Professional ratings
Review scores
| Source | Rating |
| Allmusic | Star Half star |

==Overview==
Recording for The Pink Album began in 1966. While Smokey Robinson handled much of the production, there is also production from James Dean and William Weatherspoon, who would provide material for The Marvelettes' next album. Producers felt that the group needed to offer a sound more mature and developed that contrasted their previous recordings. This album contains only two singles: "The Hunter Gets Captured by the Game" (No.13 US, No. 2 R&B) which was written and produced by Robinson, and its follow-up, a remake of Ruby & the Romantics' "When You're Young and in Love" (No. 23 US, No. 9 R&B, No. 13 UK) which was the group's only single to reach UK charts.

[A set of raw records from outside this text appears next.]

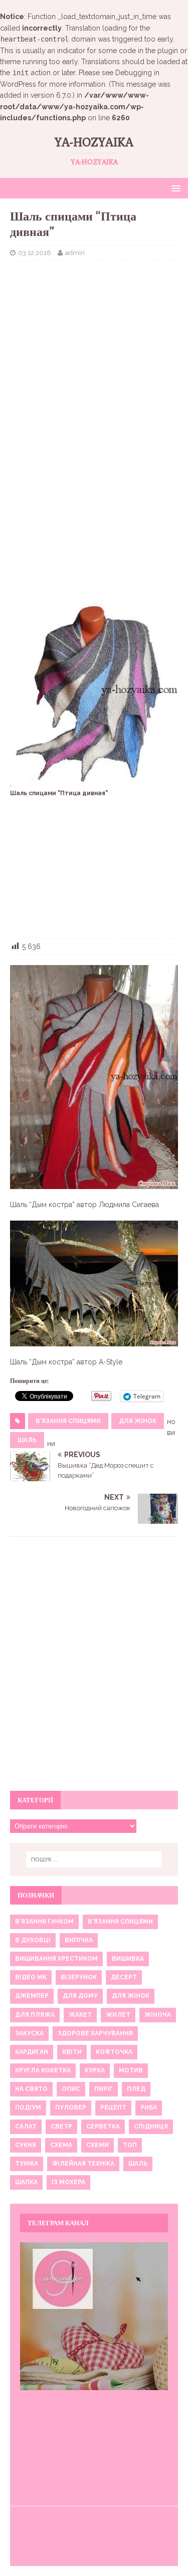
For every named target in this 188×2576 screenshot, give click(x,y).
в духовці (33, 1940)
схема (61, 2145)
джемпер (32, 1995)
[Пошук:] (94, 1859)
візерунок (79, 1977)
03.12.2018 (34, 253)
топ (130, 2145)
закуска (29, 2033)
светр (61, 2126)
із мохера (68, 2182)
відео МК (31, 1977)
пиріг (103, 2088)
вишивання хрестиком (56, 1958)
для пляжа (35, 2014)
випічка (79, 1940)
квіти (72, 2051)
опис (71, 2088)
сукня (25, 2145)
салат (26, 2126)
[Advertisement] (94, 333)
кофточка (114, 2051)
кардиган (31, 2051)
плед (136, 2088)
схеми (97, 2145)
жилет (118, 2014)
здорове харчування (95, 2033)
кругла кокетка (43, 2070)
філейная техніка (83, 2163)
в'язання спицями (68, 1421)
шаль (27, 1440)
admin (75, 253)
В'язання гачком (44, 1921)
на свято (31, 2088)
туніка (26, 2163)
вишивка (128, 1958)
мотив (131, 2070)
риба (148, 2107)
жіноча (157, 2014)
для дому (80, 1995)
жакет (80, 2014)
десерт (124, 1977)
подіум (28, 2107)
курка (95, 2070)
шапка (26, 2182)
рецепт (113, 2107)
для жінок (137, 1421)
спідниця (151, 2126)
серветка (103, 2126)
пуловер (70, 2107)
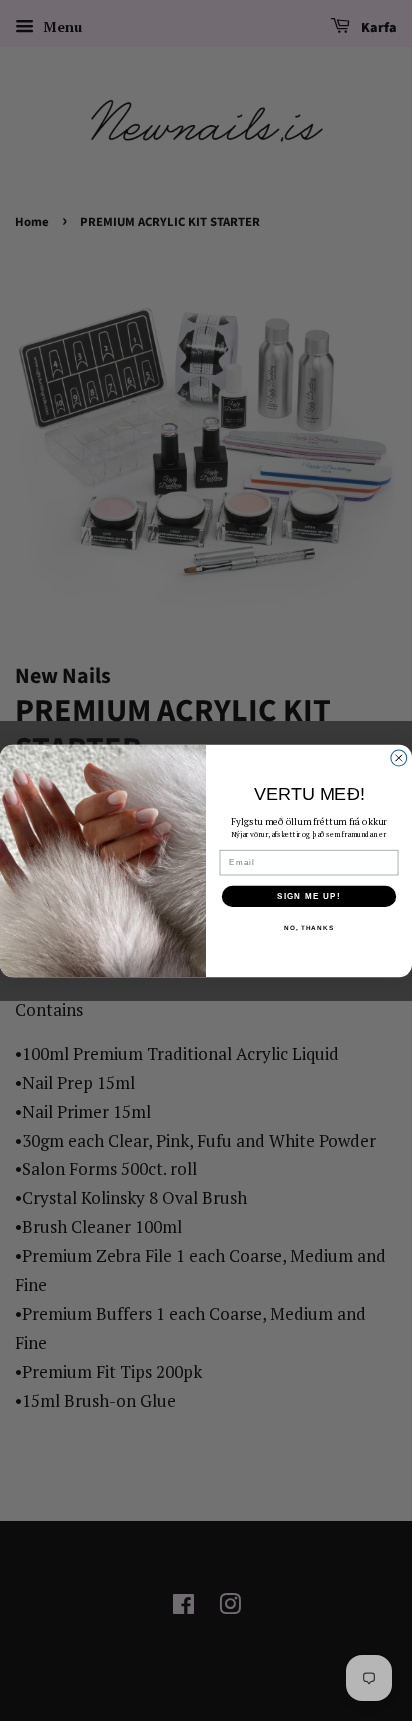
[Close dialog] (399, 758)
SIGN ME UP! (309, 895)
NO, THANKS (309, 927)
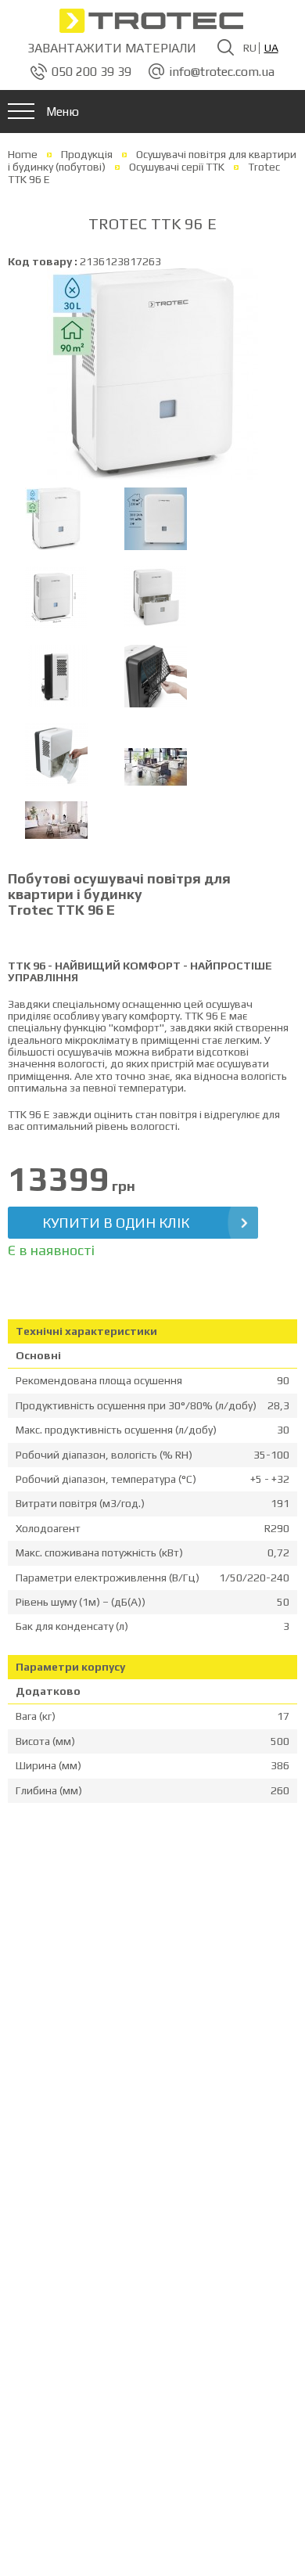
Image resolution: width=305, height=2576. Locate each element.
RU (250, 47)
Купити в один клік (115, 1222)
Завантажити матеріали (111, 48)
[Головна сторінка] (152, 20)
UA (271, 47)
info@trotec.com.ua (221, 71)
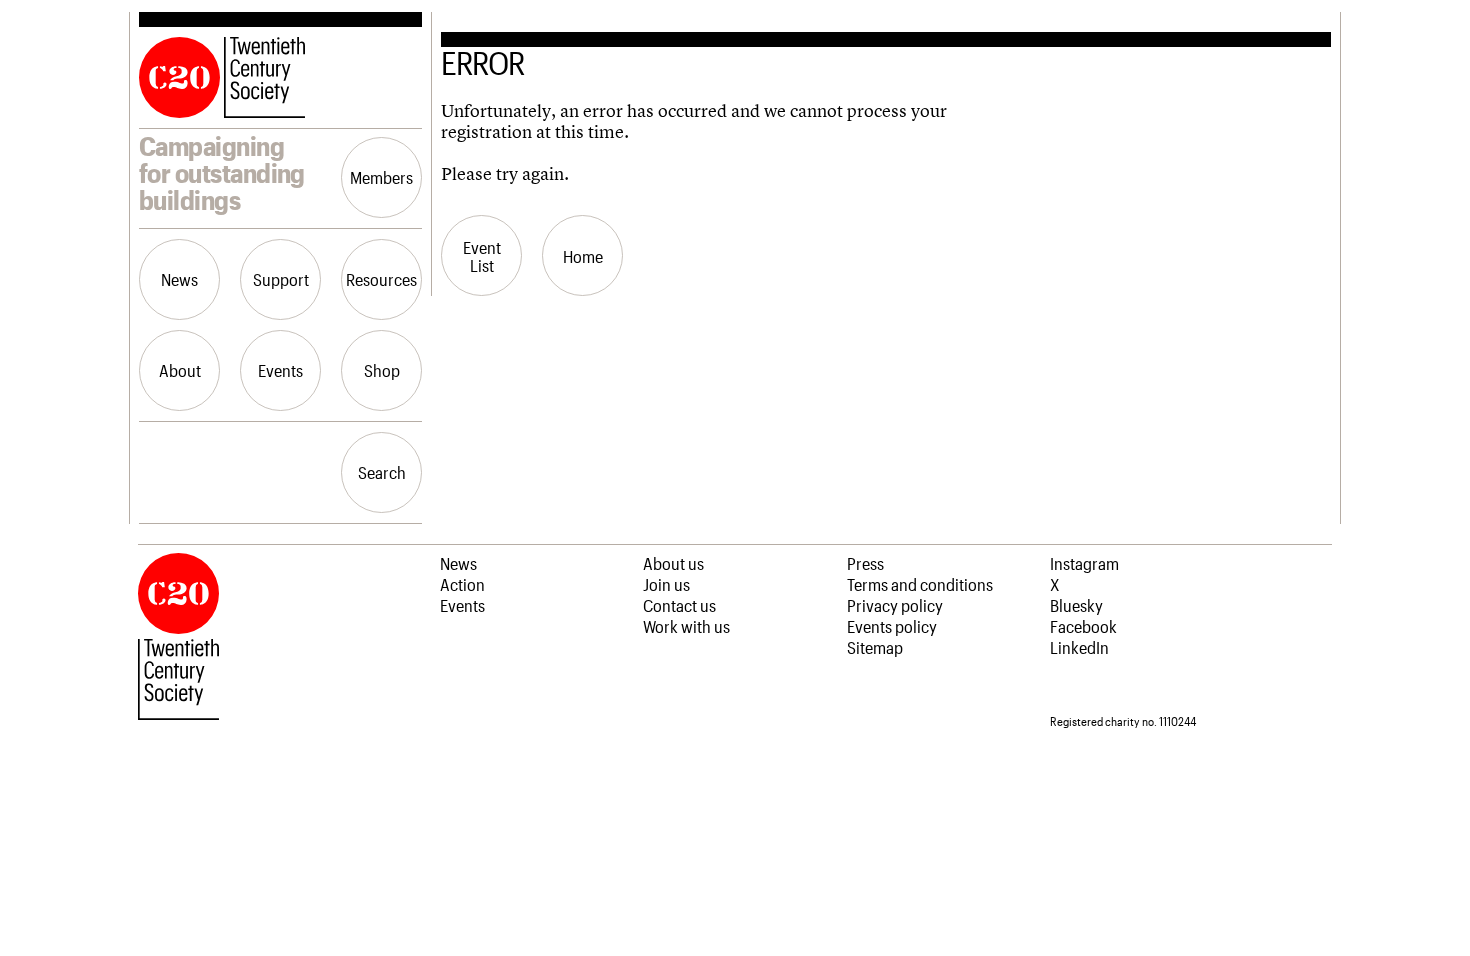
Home (583, 256)
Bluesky (1076, 605)
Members (381, 177)
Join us (666, 584)
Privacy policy (895, 605)
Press (865, 563)
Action (462, 584)
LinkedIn (1079, 647)
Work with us (686, 626)
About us (673, 563)
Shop (382, 370)
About (180, 370)
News (179, 279)
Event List (482, 256)
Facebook (1083, 626)
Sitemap (875, 647)
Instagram (1084, 563)
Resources (381, 279)
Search (382, 472)
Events (280, 370)
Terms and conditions (920, 584)
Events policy (892, 626)
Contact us (679, 605)
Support (281, 279)
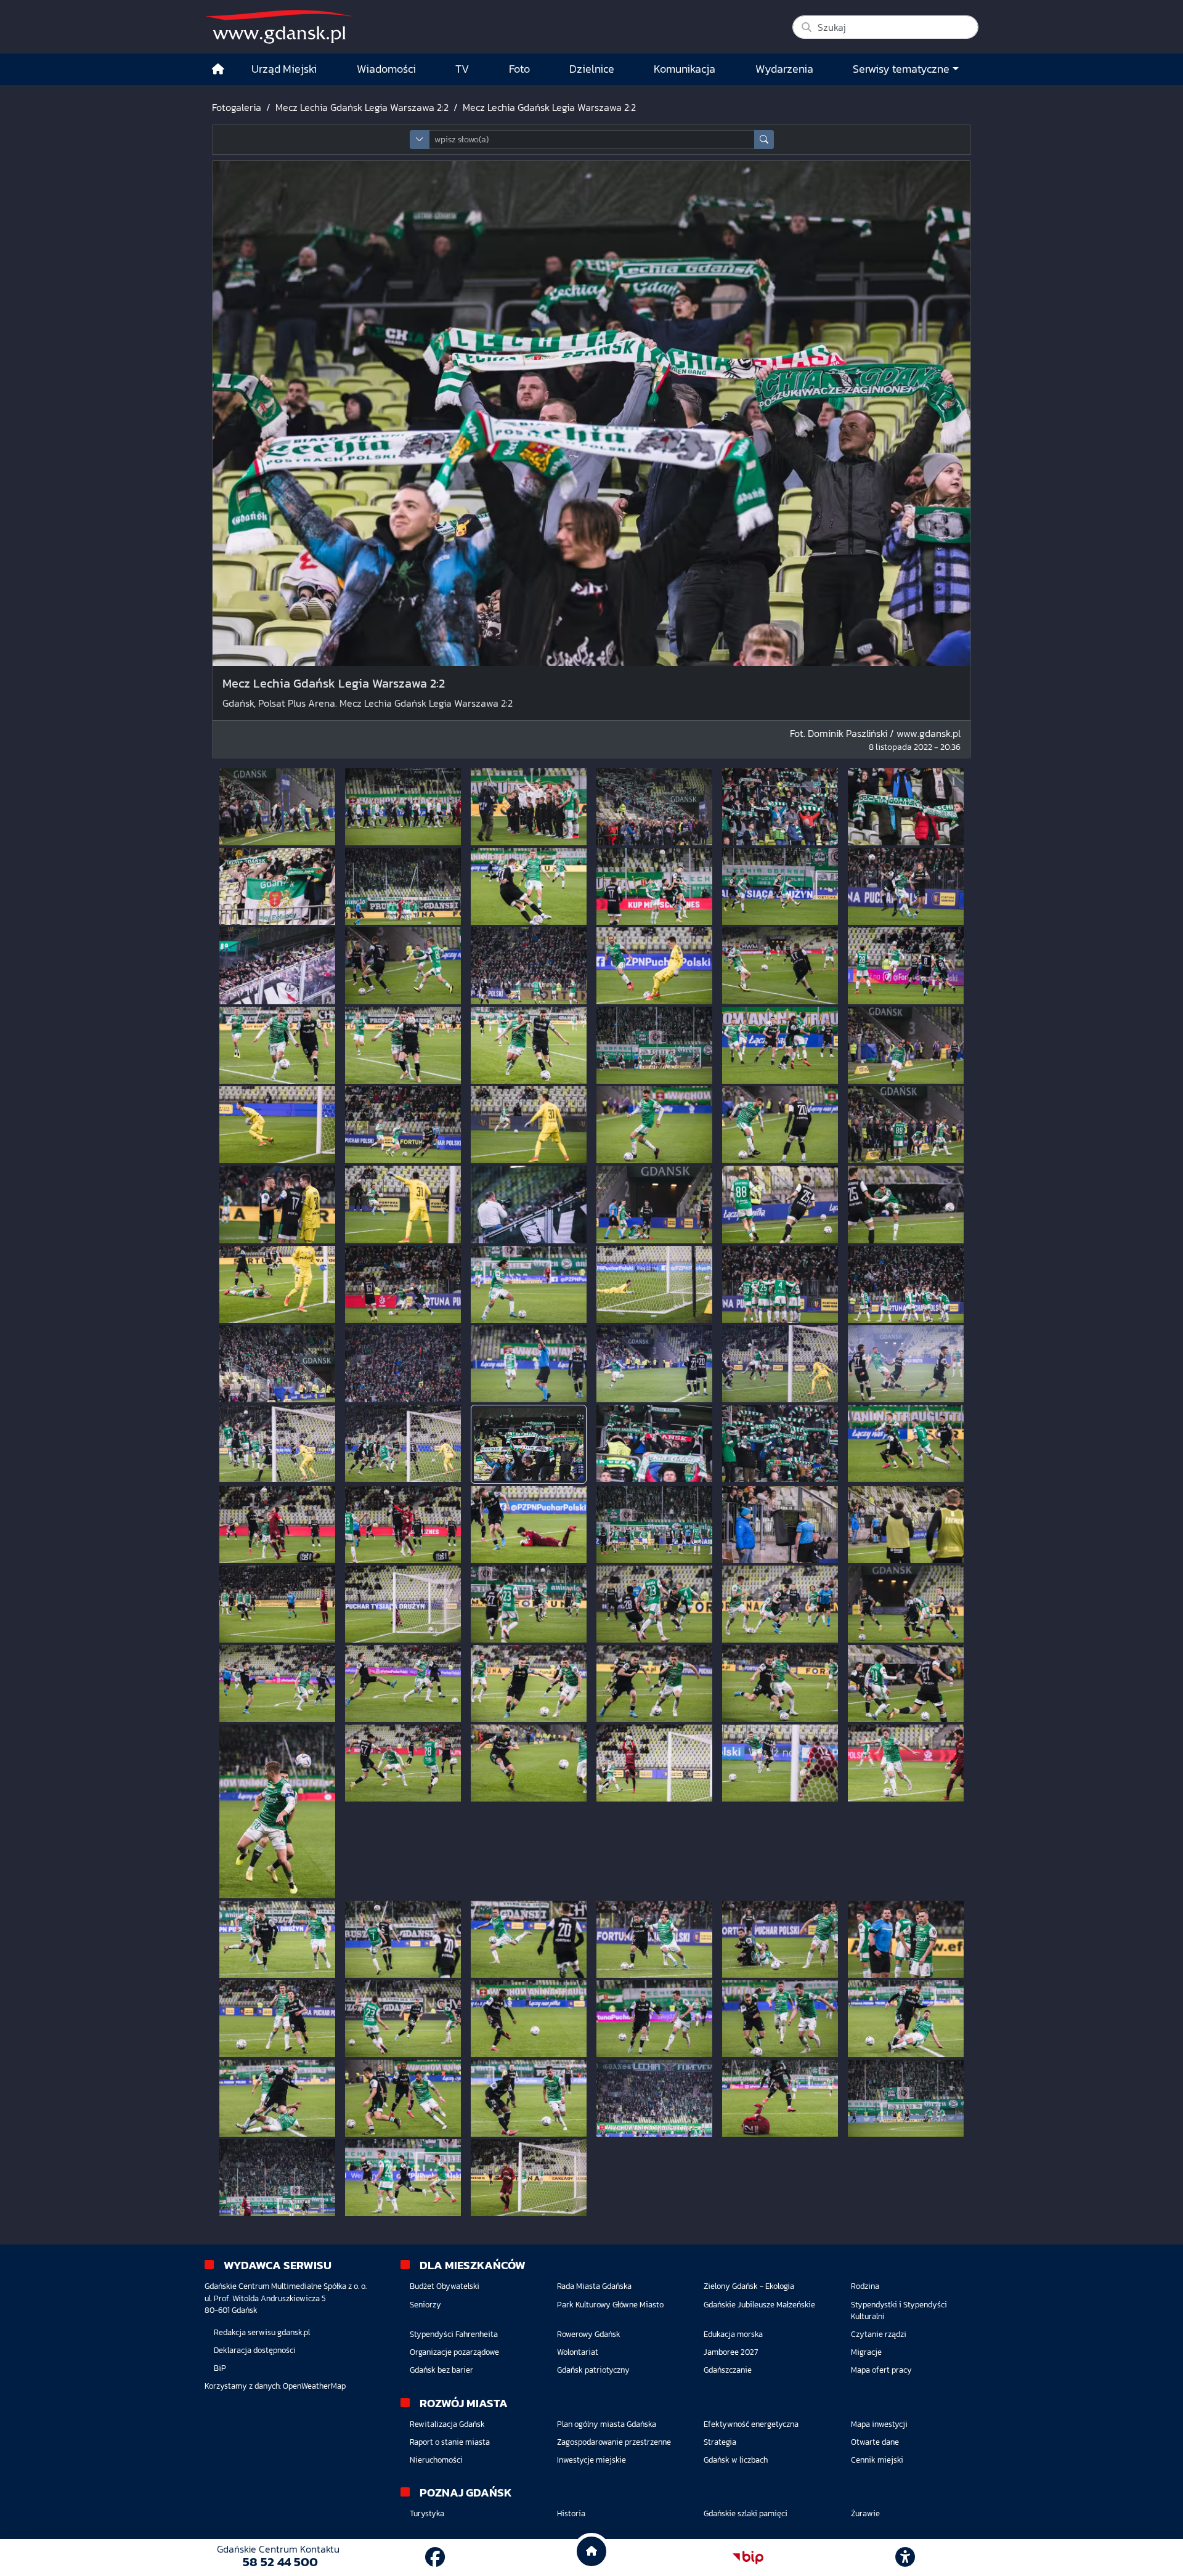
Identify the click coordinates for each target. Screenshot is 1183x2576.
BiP (220, 2368)
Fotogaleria (236, 107)
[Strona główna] (218, 69)
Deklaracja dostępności (255, 2350)
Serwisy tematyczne (901, 69)
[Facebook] (435, 2557)
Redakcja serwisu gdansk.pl (262, 2332)
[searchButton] (764, 139)
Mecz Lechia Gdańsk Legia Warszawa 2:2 (362, 107)
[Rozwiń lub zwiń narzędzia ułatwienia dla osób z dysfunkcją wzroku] (905, 2557)
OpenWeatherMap (314, 2386)
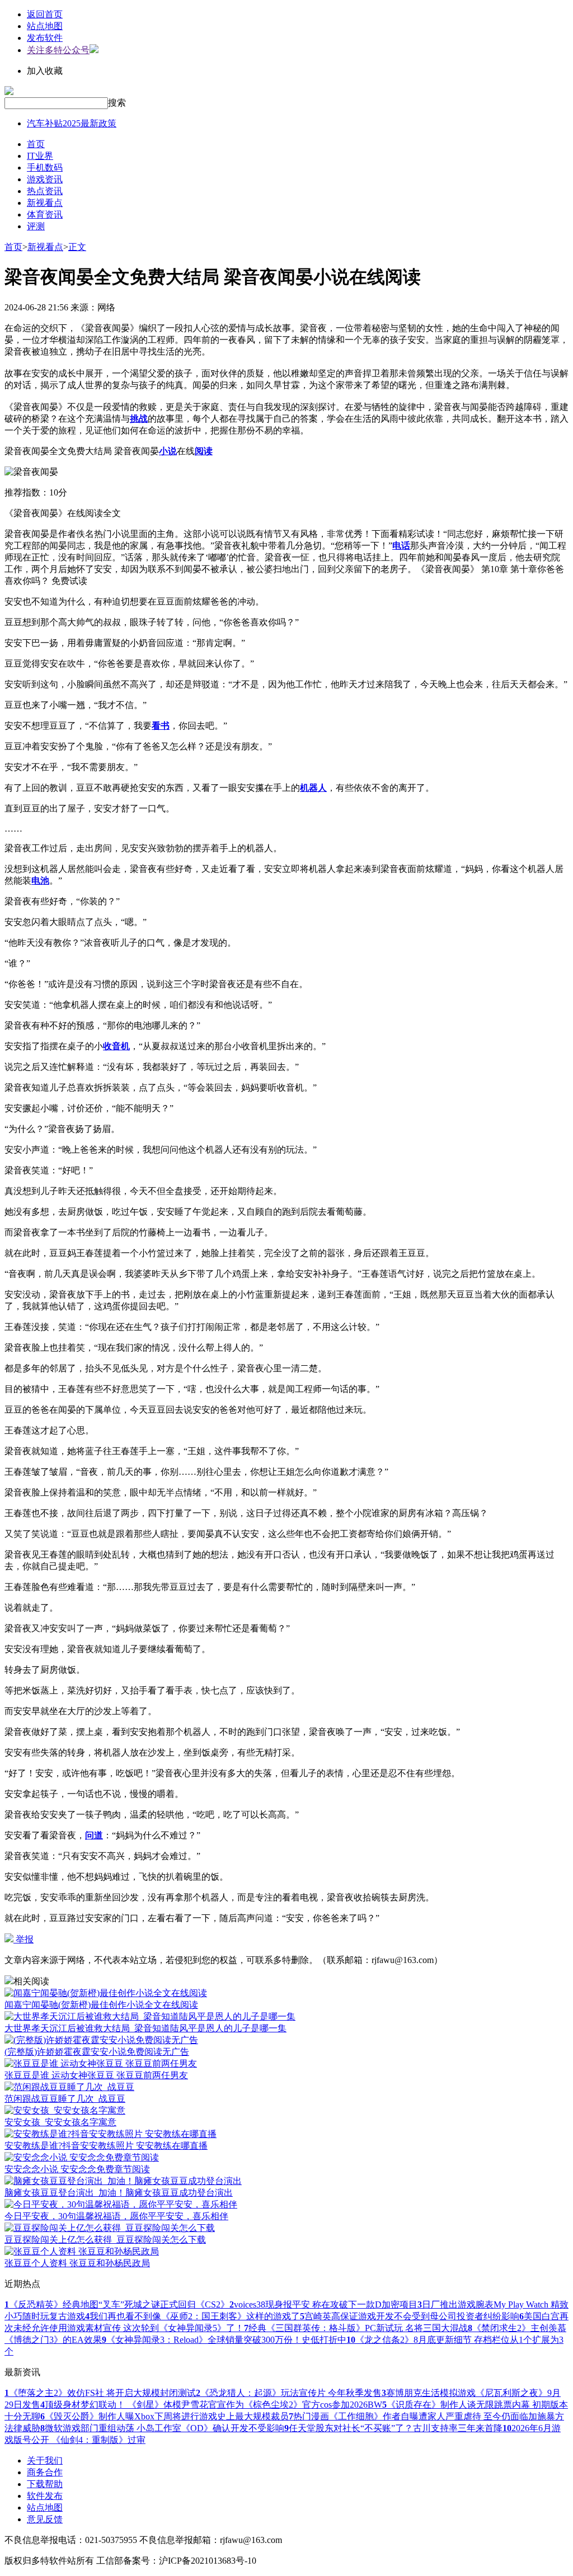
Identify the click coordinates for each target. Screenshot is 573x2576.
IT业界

The Marvelettes topped out at No. 129 in the US and was more successful on the R&B chart, at No. 13.

==Track listing==
Superscript denotes lead singer: (a) Wanda Young; (b) Gladys Horton

===Side 1===
1. "Barefootin'" (Robert Parker) (Robert Parker cover) ^{a}
2. "Message to Michael" (Burt Bacharach, Hal David) (Dionne Warwick cover) ^{b}
3. "The Hunter Gets Captured by the Game" (William Robinson) ^{a}
4. "When You're Young and in Love" (Van McCoy) (Ruby & The Romantics cover) ^{a}
5. "I Know Better" (R. Dean Taylor, Norman Whitfield) ^{b}
6. "I Can't Turn Around" (Frank Wilson) ^{a}

===Side 2===
1. "He Was Really Sayin' Somethin'" (Eddie Holland, William Stevenson, Norman Whitfield) (The Velvelettes cover) ^{b}
2. "The Day You Take One (You Have to Take the Other)" (William Robinson) ^{a}
3. "When I Need You" (Morris Broadnax, Clarence Paul) ^{a}
4. "Keep Off, No Trespassing" (Johnny Bristol, Robert Gordy) ^{b, a}
5. "Tonight Was Made for Love" (Thomas Jones, Robert Staunton) ^{b}
6. "I Need Someone" (James Dean, William Weatherspoon) ^{b}

==Personnel==
- Gladys Horton – lead vocals (where indicated), backing vocals (side 1, tracks 1, 3, 4 and 6; side 2 tracks 2 and 3)
- Wanda Young – lead vocals (where indicated), backing vocals (side 1, track 2 and 5; side 2, tracks 1, 4, 5, 6)
- Katherine Anderson – backing vocals
- The Andantes – backing vocals (side 1, tracks 2–6; side 2, tracks 2–6)
- Smokey Robinson – producer
- Norman Whitfield – producer
- Brian Holland – producer
- Lamont Dozier – producer
- James Dean – producer
- William Weatherspoon – producer
- The Funk Brothers – instrumentation (all tracks)
- Detroit Symphony Orchestra – instrumentation (side 1, tracks 4 and 5; side 2, tracks 4 and 5)

==Singles history==
- "The Hunter Gets Captured by the Game" (No. 13 US) (No. 2 R&B)
- "When You're Young and in Love" (No. 23 US) (No. 9 R&B) (No. 13 UK)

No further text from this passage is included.